Sivil topluma ve akademisyenlere polis operasyonu
16 Kasım 2018 günü, sabah saat 6 sularında akademisyen ve tanınmış sivil toplum aktörleri dahil olmak üzere 13 insan hakları savunucusu İstanbul Adana, Antalya ve Muğla’da eş zamanlı polis operasyonlarıyla gözaltına alındı.
Meltem Aslan, uzlaşma ve adalet üzerine odaklanan, sanat ve kültür yoluyla diyaloğu güçlendiren bir insan hakları savunucusu. Anadolu Kültür'ün eski Genel Direktörü. Aynı zamanda Hakikat Adalet Hafıza Merkezi’nin kurucu üyesi ve direktörlerinden biridir. Daha önce Kadın Yurttaş Ağı Derneği (KAYA) ve Türkiye Ekonomik ve Sosyal Etütler Vakfı'nda (TESEV) kadın hakları konularında çalışmış ve yerel yönetim otoritelerini güçlendirmiştir.
16 Kasım 2018 günü, sabah saat 6 sularında, akademisyen ve tanınmış sivil toplum aktörleri dahil olmak üzere 13 insan hakları savunucusu İstanbul Adana, Antalya ve Muğla’da eş zamanlı polis operasyonlarıyla gözaltına alındı. Polis teşkilatına göre, 13 insan hakları savunucusu, “Osman Kavala liderliğinde hiyerarşik bir yapıdaki faaliyetlerinden dolayı” gözaltına alındı. Kavala, bir yıldan uzun bir süredir tutuklu bulunan tanınmış bir filantropist. Sivil toplum aktörleri dahil olmak üzere gözaltına alınan insan hakları savunucuları, Osman Kavala başkanlığındaki bir sivil toplum örgütü olan Anadolu Kültür ile ilişkili. Tutuklama emri ilk olarak 20 kişiye karşı düzenlenirken, şimdiye kadar 13 kişi gözaltına alındı.
Gözaltına alınan insan hakları savunucuları: Boğaziçi Üniversitesi Matematik Bölümü Öğretim Üyesi, Barış için Akademisyenler Üyesi ve Avrupa Matematik Derneği Yönetim Kurulu Başkan Yardımcısı Prof. Dr. Betül Tanbay; İstanbul Bilgi Üniversitesi Hukuk Fakültesi Dekanı ve İnsan Hakları Hukuku Profesörü Prof. Dr. Turgut Tarhanlı; Anadolu Kültür Yönetim Kurulu Başkan Yardımcısı Yiğit Ali Ekmekçi; Anadolu Kültür Yönetim Kurulu Üyesi Al Hakan Altınay; Anadolu Kültür İstanbul Ofisi Genel Koordinatörü Asena Günal; Anadolu Kültür Eski Direktörü ve Hakikat Hafıza Adalet Merkezi Eş Direktörü Meltem Aslan; Film Yapımcısı ve Anadolu Kültür Danışmanı Çiğdem Mater; Bilgi Üniversitesi STK Eğitim ve Araştırma Birimi eski çalışanı Yiğit Aksakoğlu; Türkiye Ekonomik ve Sosyal Etüdler Vakfı eski çalışanı Hande Özhabeş, Bora Sarı, Ayşe Güzel, Filiz Telek ve Yusuf Cıvır.

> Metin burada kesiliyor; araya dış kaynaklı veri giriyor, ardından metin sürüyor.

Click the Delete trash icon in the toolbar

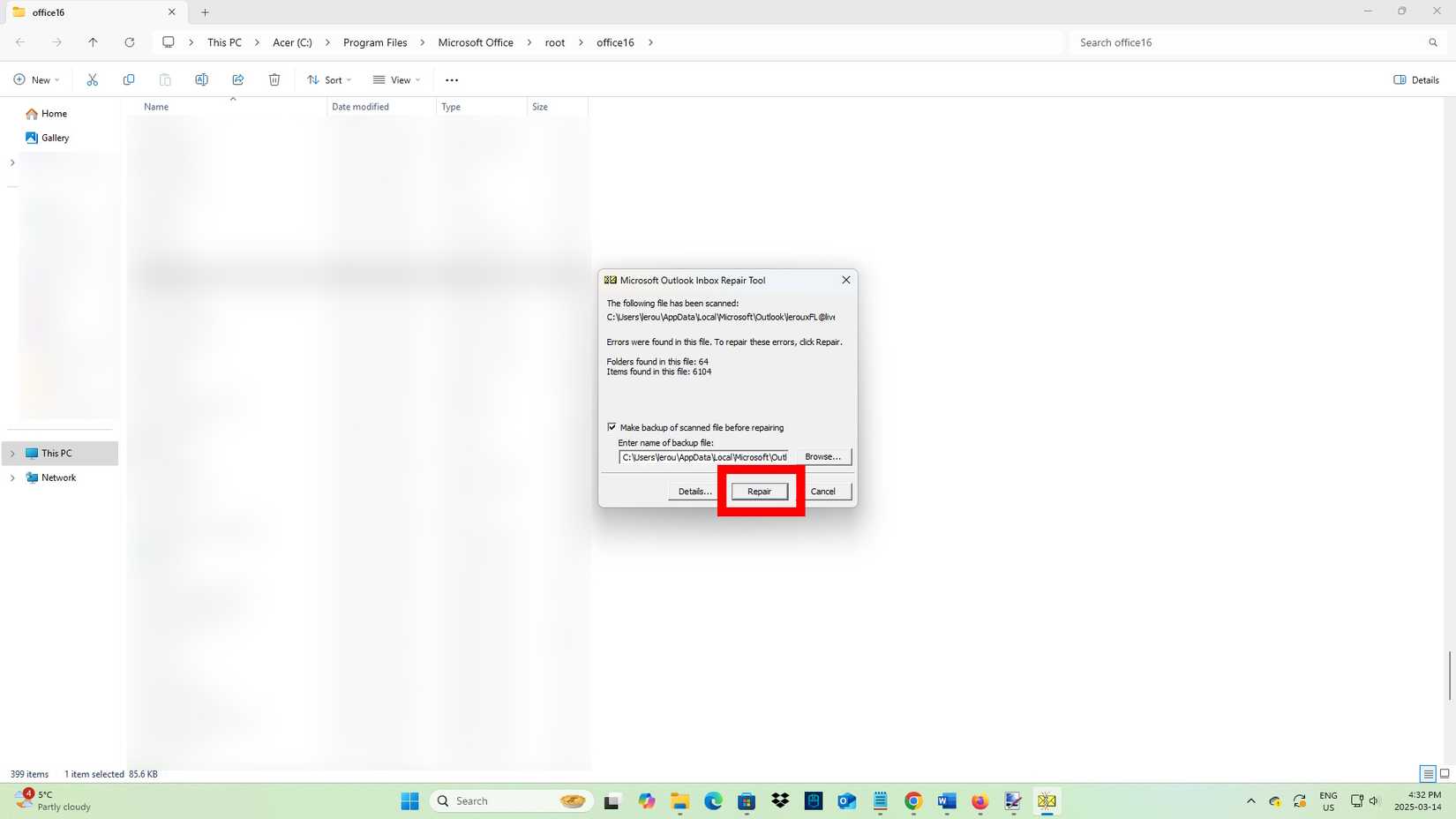point(274,79)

16 Kasım 2018 günü sabah erken saatlerde, polis İstanbul, Adana, Antalya ve Muğla’da birçok adrese eş zamanlı olarak baskın gerçekleştirdi. Şimdiye kadar akademisyenler ve tanınmış sivil toplum aktörleri dahil olmak üzere 13 insan hakları savunucusu gözaltına alınırken, gözaltı emri 20 kişiye karşı çıkarıldı. İnsan hakları savunucuları, Savcı tarafından sorgulanmak üzere Vatan Emniyet Müdürlüğü'ne götürüldü. Çiğdem Mater ise 16 Kasım’da Kaş İlçe Emniyet Müdürlüğü tarafından gözaltına alınan ve daha sonra İstanbul’a sevk edilecek olan tek kişidir. Sorgulamanın ardından hak savunucuları serbest bırakılabilir ya da hafta sonunun ardından Mahkeme karşısına çıkarılabilirler.
Emniyet Müdürlüğü tarafından paylaşılan basın bilgi notuna göre, insan hakları savunucuları, tanınmış filantropist Osman Kavala ve onunla ilişkili sivil toplum örgütleri Anadolu Kültür ve Açık Toplum Vakfı soruşturmasının bir parçası olarak gözaltına alındı. Kendisi, “2013 yılında Gezi Parkı Protestolarını ulusal düzeyde kaos ve düzensizlik yaymak için destekleyerek hükümeti zorla devirmeye çalışmak” ile suçlanmıştı. Bilgi notunda, insan hakları savunucularının Osman Kavala ile koordineli olarak Gezi Parkı Protestolarını teşvik etmek ve yaygınlaştırmak için toplantılar düzenledikleri, Gezi Parkı Protestolarını devam ettirmek üzere sivil itaatsizlik ve barışçıl protestolar gibi konulara odaklanmak için profesyonel protestocuları, eğitmenleri ve kolaylaştırıcıları yurt dışından getirdikleri, mevcut ve gelecekteki protestolar için kamuoyunu etkilemek amacıyla yeni medya kaynaklarının oluşturulmasının bir parçası oldukları ve Türkiye'ye göz yaşartıcı gaz satışı yasağını getirilmesi için Batılı örgütler ve bireylerle görüştükleri iddia edildi.
Front Line Defenders, 13 insan hakları savunucusunun gözaltına alınması ve devam eden cezai soruşturmaların insan haklarının savunulmasına ilişkin meşru ve barışçıl faaliyetlerine ilişkin olarak gerçekleştirildiğine inanmakta ve endişelerini dile getirmektedir.